Sue Gerrits / Getty Images
In Avery County, North Carolina, the Roaring Creek, Ingalls, and Plumtree voting sites, which were damaged by the storm, were consolidated into Riverside Elementary School. In the middle of the day on Thursday, poll workers sat eating lunch as teachers went in and out of the school picking up supplies to deliver to struggling areas around the county. Though the day had been slow, workers said they’d seen between 600 and 700 people cast their ballots already that week — larger, they said, than previous years.
One county over, in hard-hit Spruce Pine, the largest town in heavily-Republican Mitchell County, about a dozen early voters pulled up to the volunteer fire department to cast their ballots over the course of an hour. The site, which is downtown and surrounded by wide, well-paved roads and parking lots, remains easily accessible. One voter, who gave her name as Lauren, said it was easier to vote early than to wait for Election Day, since she owned a campground affected by the flooding and had cleanup work to do.
Past research has shown that a hurricane can both suppress and galvanize voters. An otherwise politically engaged person who has had his or her home destroyed in a major disaster might deprioritize casting a ballot in favor of prioritizing something else more pressing, such as rebuilding their home.
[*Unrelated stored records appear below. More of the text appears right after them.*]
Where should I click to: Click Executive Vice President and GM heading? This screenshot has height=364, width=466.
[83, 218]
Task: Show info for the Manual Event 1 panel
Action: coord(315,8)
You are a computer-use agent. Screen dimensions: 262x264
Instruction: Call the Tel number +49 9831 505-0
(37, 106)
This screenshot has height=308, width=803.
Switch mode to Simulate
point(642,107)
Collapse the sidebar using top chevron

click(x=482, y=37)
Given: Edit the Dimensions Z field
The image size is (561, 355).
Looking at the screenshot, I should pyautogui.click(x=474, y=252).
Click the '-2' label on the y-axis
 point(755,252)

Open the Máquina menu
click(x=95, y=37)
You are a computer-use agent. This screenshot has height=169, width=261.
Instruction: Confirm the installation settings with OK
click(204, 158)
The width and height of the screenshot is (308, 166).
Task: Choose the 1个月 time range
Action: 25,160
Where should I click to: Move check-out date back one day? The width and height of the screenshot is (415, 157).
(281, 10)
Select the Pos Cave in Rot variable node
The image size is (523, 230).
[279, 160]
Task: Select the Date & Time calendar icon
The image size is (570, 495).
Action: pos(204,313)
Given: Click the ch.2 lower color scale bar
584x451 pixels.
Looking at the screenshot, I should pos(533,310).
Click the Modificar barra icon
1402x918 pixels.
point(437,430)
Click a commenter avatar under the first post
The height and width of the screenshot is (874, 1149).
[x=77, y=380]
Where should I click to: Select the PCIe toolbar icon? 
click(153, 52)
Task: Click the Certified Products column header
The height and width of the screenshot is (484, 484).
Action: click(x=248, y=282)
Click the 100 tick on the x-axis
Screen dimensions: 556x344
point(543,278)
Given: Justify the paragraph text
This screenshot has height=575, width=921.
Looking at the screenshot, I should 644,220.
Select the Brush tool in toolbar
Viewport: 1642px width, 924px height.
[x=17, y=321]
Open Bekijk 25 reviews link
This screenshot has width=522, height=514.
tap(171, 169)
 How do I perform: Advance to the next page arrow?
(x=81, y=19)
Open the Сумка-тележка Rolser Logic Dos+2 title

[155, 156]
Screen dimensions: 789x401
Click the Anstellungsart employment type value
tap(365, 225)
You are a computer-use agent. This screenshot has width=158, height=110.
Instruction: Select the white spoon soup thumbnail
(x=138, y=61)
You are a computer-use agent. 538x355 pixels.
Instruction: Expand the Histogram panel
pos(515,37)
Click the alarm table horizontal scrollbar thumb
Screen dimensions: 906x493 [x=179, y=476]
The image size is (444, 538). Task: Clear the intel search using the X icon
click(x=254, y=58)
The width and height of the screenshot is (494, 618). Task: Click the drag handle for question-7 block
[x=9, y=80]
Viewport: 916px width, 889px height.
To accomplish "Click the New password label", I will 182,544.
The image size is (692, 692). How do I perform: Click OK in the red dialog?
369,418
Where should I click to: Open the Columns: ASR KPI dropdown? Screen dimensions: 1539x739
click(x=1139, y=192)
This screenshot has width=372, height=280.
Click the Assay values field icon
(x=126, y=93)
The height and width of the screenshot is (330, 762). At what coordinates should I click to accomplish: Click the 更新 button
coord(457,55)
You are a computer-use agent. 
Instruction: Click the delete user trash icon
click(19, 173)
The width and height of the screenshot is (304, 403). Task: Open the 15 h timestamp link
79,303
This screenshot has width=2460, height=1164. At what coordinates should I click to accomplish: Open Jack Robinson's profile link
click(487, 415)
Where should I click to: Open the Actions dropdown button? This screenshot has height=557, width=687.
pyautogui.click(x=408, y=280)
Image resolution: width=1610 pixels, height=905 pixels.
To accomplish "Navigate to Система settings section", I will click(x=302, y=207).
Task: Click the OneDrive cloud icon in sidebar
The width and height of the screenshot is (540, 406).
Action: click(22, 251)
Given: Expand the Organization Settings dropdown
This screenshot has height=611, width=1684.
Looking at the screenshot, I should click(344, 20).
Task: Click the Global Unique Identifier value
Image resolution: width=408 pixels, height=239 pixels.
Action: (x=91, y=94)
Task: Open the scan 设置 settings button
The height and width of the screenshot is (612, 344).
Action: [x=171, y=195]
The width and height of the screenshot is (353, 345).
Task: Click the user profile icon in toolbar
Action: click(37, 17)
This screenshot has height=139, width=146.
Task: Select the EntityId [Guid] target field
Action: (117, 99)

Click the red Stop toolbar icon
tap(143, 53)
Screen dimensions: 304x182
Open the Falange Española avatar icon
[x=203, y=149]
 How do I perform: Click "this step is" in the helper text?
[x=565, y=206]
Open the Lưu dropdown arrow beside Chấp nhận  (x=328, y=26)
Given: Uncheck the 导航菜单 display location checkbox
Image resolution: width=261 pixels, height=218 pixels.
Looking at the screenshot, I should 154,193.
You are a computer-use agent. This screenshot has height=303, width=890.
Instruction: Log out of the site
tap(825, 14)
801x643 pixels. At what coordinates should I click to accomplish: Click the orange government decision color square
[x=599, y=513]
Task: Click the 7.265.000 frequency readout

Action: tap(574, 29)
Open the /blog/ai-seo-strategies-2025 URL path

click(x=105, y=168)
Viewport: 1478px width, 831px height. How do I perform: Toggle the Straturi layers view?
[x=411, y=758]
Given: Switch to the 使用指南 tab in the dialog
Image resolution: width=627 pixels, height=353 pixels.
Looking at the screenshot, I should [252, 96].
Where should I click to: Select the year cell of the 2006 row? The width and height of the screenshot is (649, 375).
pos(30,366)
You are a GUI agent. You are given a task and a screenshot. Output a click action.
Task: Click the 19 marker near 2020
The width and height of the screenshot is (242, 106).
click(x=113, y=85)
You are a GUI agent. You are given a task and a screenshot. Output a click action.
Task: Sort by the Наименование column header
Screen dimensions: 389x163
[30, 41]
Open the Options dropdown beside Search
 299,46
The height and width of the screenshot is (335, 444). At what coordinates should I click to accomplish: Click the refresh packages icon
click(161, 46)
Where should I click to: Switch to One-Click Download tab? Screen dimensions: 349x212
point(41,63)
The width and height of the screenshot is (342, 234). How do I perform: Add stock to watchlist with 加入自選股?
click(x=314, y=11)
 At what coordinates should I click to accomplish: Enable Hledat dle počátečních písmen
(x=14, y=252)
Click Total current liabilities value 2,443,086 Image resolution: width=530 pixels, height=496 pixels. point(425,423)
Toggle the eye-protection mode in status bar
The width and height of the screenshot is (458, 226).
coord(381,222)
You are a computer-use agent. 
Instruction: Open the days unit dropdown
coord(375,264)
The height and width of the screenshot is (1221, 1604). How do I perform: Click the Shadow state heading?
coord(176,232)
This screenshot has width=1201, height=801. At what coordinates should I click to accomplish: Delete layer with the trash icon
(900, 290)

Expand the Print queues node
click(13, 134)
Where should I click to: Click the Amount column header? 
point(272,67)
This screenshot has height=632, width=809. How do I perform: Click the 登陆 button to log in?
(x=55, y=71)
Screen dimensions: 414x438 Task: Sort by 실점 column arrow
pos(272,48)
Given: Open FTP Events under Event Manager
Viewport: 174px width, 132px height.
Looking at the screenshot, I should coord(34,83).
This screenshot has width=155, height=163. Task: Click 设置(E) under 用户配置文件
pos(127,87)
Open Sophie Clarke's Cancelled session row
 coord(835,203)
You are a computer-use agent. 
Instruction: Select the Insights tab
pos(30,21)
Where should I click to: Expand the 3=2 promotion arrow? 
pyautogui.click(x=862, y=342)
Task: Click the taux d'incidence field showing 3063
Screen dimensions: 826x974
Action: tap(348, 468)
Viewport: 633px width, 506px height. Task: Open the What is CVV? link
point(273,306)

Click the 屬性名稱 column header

On the other hand, voters who received federal aid or some other kind of kickback following a storm might be more inclined to vote, and, some studies show, vote for the incumbent party (the party responsible for delivering that kickback). Research also shows that people who did not receive sufficient help from the government are similarly inclined to vote, but for the challenging party.
James Robinson, a welder casting his ballot at the Spruce Pine polling center on Thursday, said he was a Trump voter before the hurricane and he would be one after. Robinson sustained home damage from Helene. He didn’t lose everything, like some did, but the experience reaffirmed his beliefs. “The government response here was pathetic,” Robinson said, citing what he said was a slow response, as he and his neighbors cut themselves out of their own driveways.
Thirty miles away, in Madison County, a majority-Republican area not far from Asheville, Francine, a 67-year-old small business owner who asked for her last name to be withheld, has been a registered voter for 10 years. Her house wasn’t badly damaged by Helene, but many of her neighbors’ homes and businesses, and her town’s infrastructure, were destroyed. “You go a few miles in any direction and it’s just terrible,” she said.
Days before the storm hit, Francine woke up in the middle of the night with a gastrointestinal obstruction and spent eight days in the hospital recovering. When she was discharged, she came home and noticed that she hadn’t received her voter registration card in the mail, but that her husband had. Over the course of the past year, North Carolina has removed nearly 750,000 registrants in an effort to flush duplicates, the deceased, and other ineligible voters from its voter rolls. Francine wondered if she had accidentally been counted among them. But she wasn’t well enough yet to drive to the election office to sort it out. The day she was due to get her sutures removed, Hurricane Helene hit. Francine’s husband removed the stitches himself as the storm raged around them.
Two weeks ago, Francine was finally able to drive to her local election office and prove to the officer that an error on her recently renewed driver’s license had led her registration to be improperly purged by the state. She cast her vote early last week for Kamala Harris, and was surprised by how many people she saw voting early as well.
Francine’s top issues are women’s rights, separation of church and state, and U.S. involvement in conflicts abroad. She wasn’t happy with either candidate, but she said she couldn’t stomach voting for Trump. The former president’s response to the hurricane, which poured gasoline on the fire of false rumors and conspiracy theories that cropped up after the storm, further soured her on his candidacy. “Everybody is pointing fingers at each other and it’s just getting really ugly,” she said. “Everybody is so worked up I think the turnout is going to be big.”